Dr. Marshall Newton, a chemical physicist at Brookhaven National Laboratory, asked Dr. Tononi during the lecture about reductionism and the extent up to which phenomena can be reduced to physical descriptions, admitting that he was highly curious about consciousness. Dr. Tononi responded that each experience is a cause-effect structure with a one-to-one correspondence between the properties of experiences.
“I have always been fascinated about this topic, and this lecture gave me a stimulation to read more into this field and understand it better,” Newton said after the lecture.
Dr. Tononi then talked about quantifying or finding a measure of consciousness and then comparing it to different states a person could find themselves in. He compared the indices of integrated information of different stages or types of sleep and juxtaposed them with results found in patients who were given different kinds of anesthesia. The index for measurement is called the perturbation complexity index, where behavioral responses are measured for each of the above conditions and then compared. The results go well with his theory, which requires humans to integrate information, and respond to it. The state in which humans respond to stimuli is also a significant factor, depending on whether they are in a minimally conscious state, in slow wave sleep, under anesthesia or are fully awake.
Dr. Tononi is also keen on developing techniques sophisticated enough that can help scientists locate the border of where consciousness is, or to understand at which point do we firmly establish the existence of consciousness inside the brain. The lecture continued with the question of artificial intelligence and machine learning and how mankind could perhaps build a system which could exactly duplicate our behaviors in the future and behave exactly as we do, provided we give the exact inputs.
However, Dr. Tononi does not believe that building artificial intelligence like this will necessarily bring forth consciousness.

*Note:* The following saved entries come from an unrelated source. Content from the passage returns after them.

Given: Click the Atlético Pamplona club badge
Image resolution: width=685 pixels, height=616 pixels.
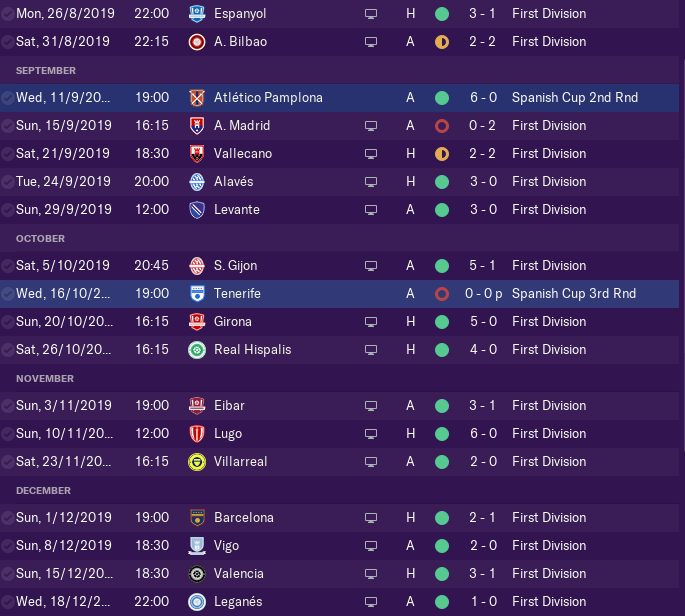Looking at the screenshot, I should [197, 98].
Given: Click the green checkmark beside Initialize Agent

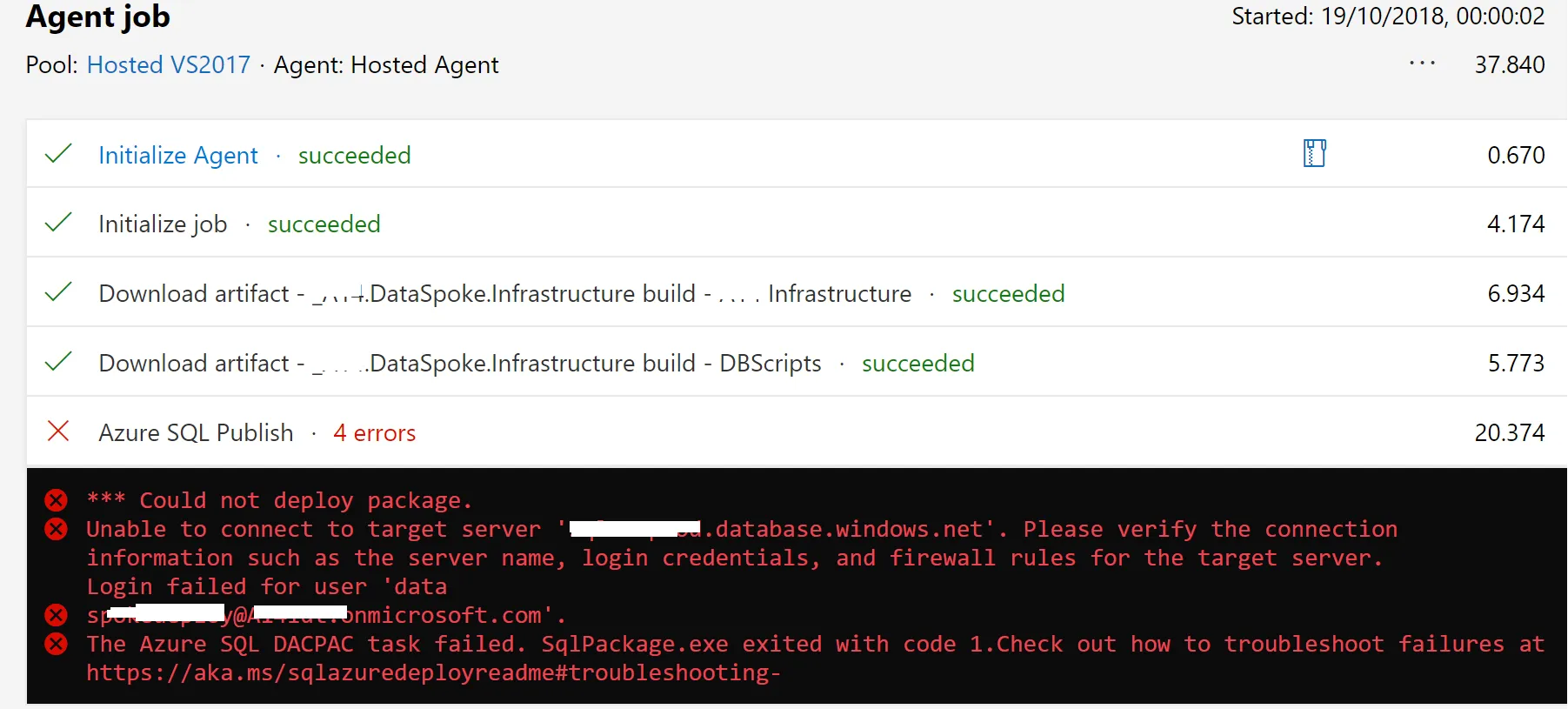Looking at the screenshot, I should click(x=58, y=154).
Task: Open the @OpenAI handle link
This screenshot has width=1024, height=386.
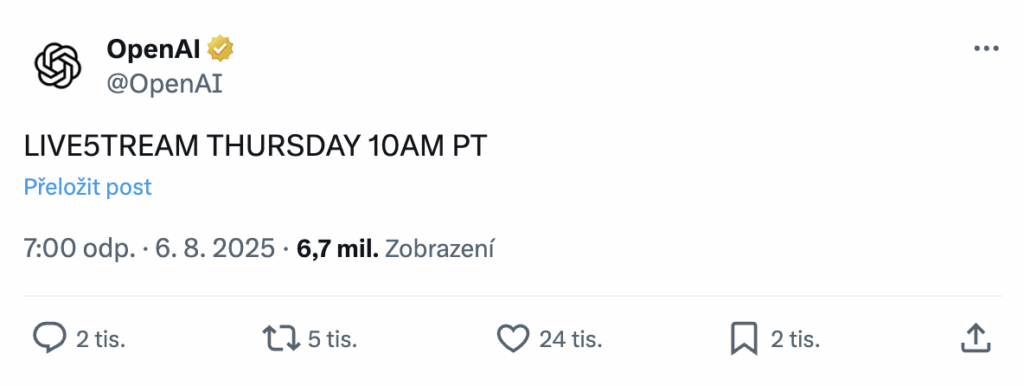Action: pos(165,84)
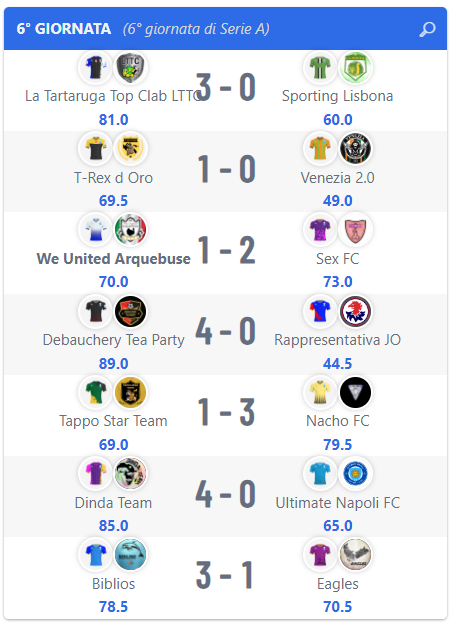The height and width of the screenshot is (623, 454).
Task: View 1 - 3 Tappo vs Nacho score
Action: click(226, 412)
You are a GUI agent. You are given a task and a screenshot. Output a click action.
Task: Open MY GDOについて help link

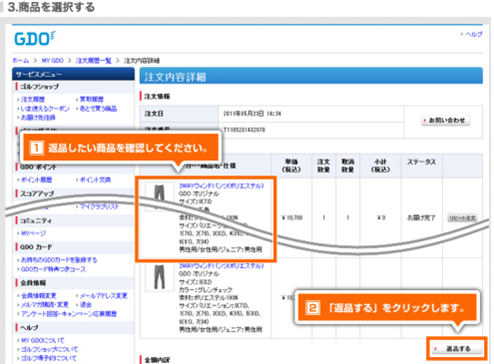click(42, 340)
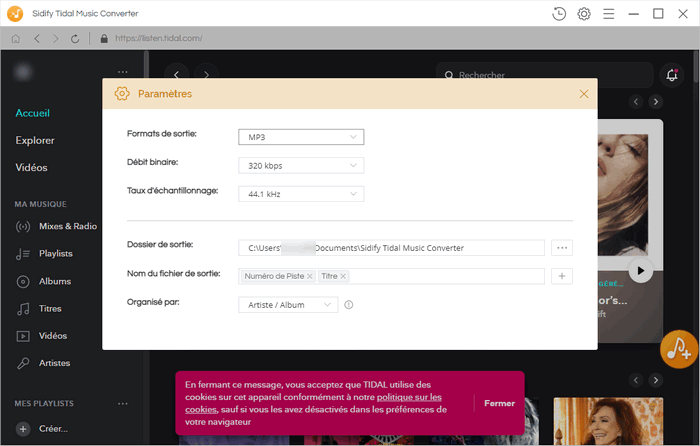Open the conversion history clock icon

[559, 14]
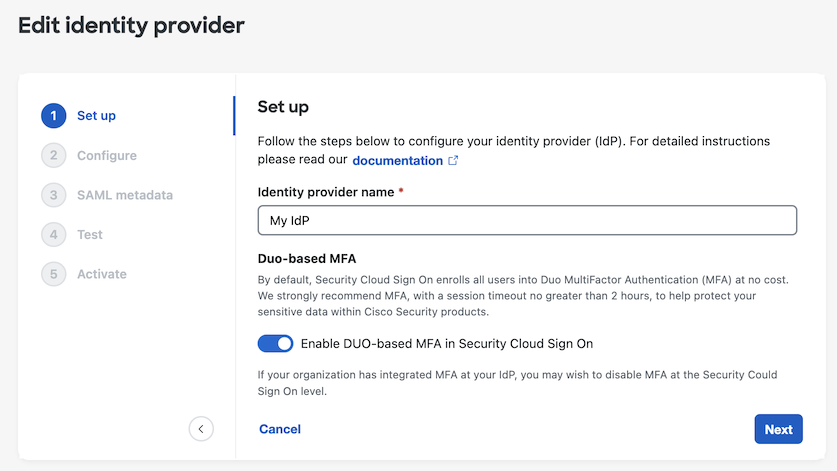Screen dimensions: 837x471
Task: Open the Activate step
Action: [102, 274]
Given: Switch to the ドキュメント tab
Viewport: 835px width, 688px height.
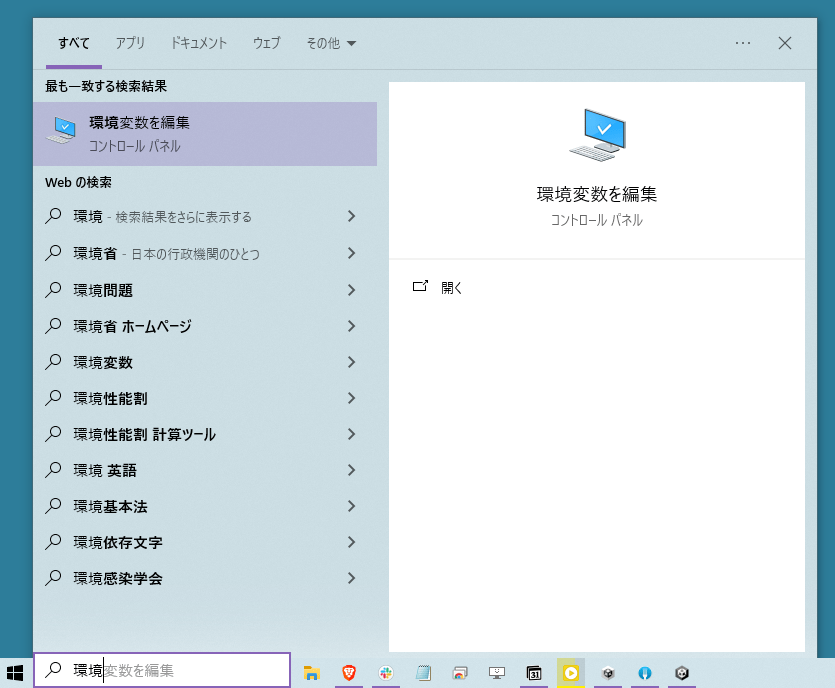Looking at the screenshot, I should pos(199,43).
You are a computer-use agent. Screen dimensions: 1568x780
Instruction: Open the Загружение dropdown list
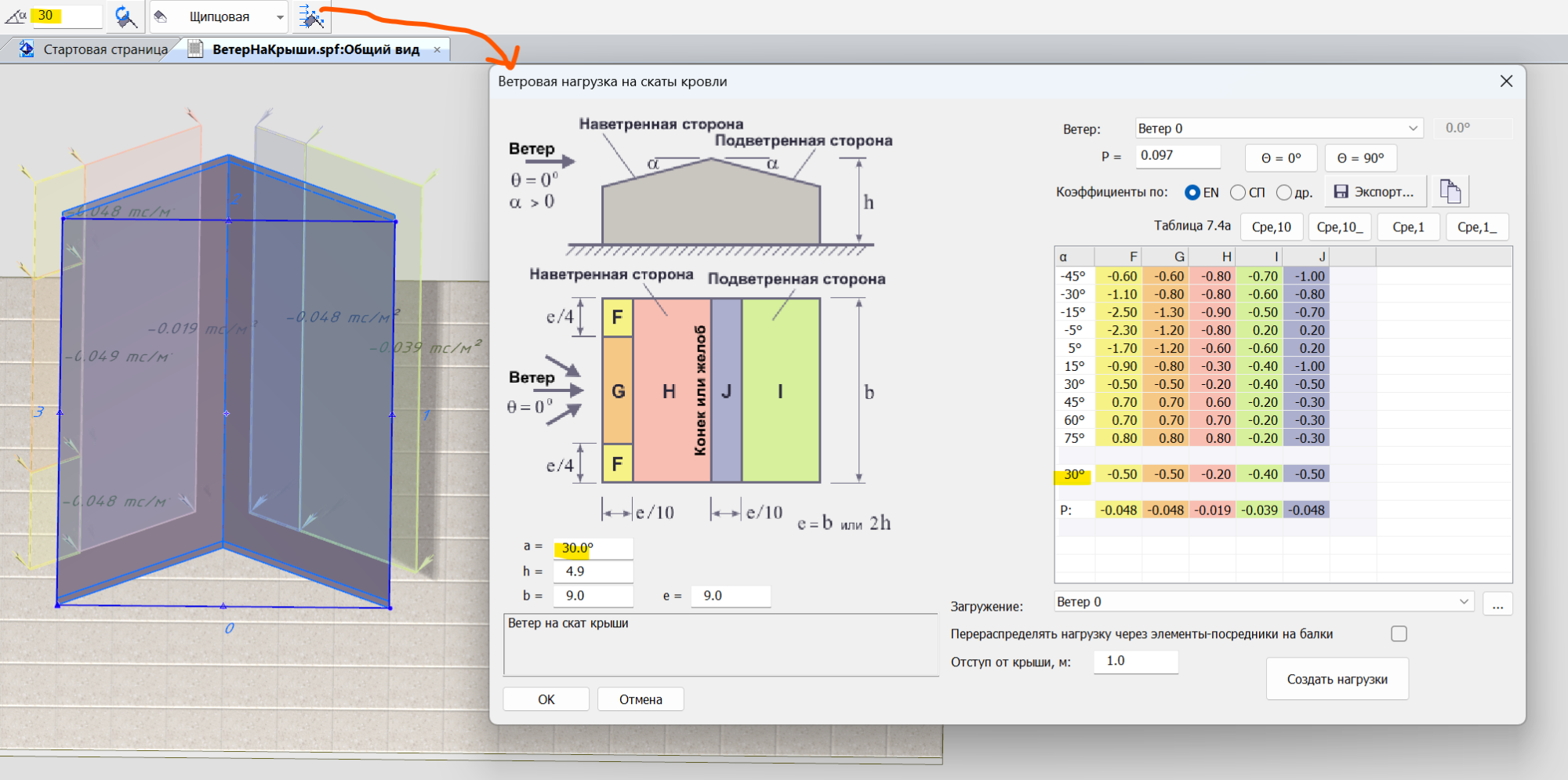tap(1463, 602)
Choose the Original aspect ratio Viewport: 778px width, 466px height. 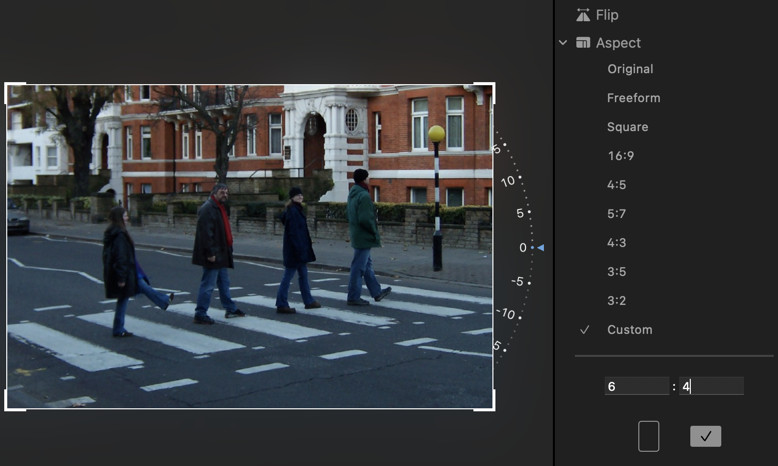630,69
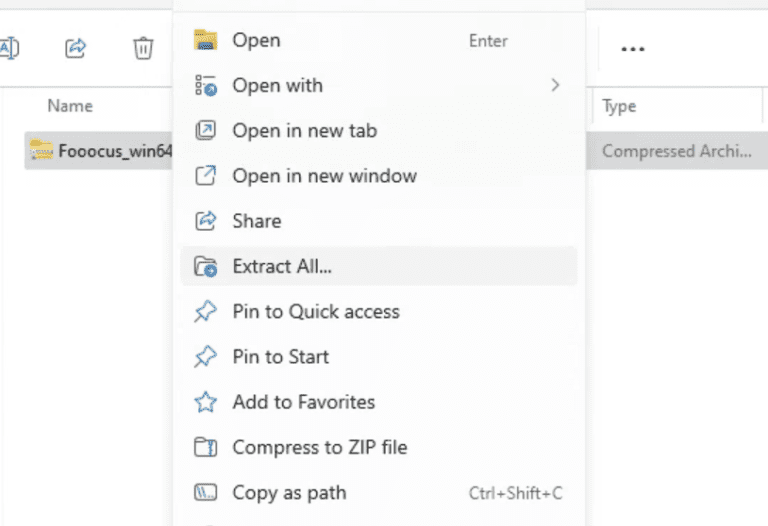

“The system would be able to perform all our jobs exactly like us, or perhaps even better, but having that intelligence does not guarantee consciousness,” he said. “The system would just perform its function without experiencing it, thereby not being conscious of it.”
Although this may be the case, his theory could potentially unfold a path to create truly sentient beings.
When asked about the lecture and what she thought of Dr. Tononi’s work, Kennelia Mellanson, a graduate pharmacology student here at Stony Brook, said that “Dr. Tononi’s work is absolutely fascinating, and it helps us to relate to the profoundness of the whole thing. He has found a ruler to somehow mark or measure consciousness, and how the correlation between consciousness and intelligence could change in light of these results.”
Among the audience were local residents, who attend the annual lecture series every year.
“We are truly lucky to witness this lecture series,” Rhoda Spinner, who lives near the university, said. “I attend these lectures every year, and it still makes me wonder that after all these years, despite all these advancements, there are still so many questions unanswered. Coming here gives me a chance to know more and understand how the world has developed in this field.”
Indeed, the topic of consciousness is one of the most pressing and highly-researched ones in the 21st century. Who are we? Why are we here? What is consciousness and where does it come from? These are just some of the questions that have always puzzled mankind, and perhaps we might land upon a definite answer, should Dr. Tononi’s theory hold firm against all the mysteries.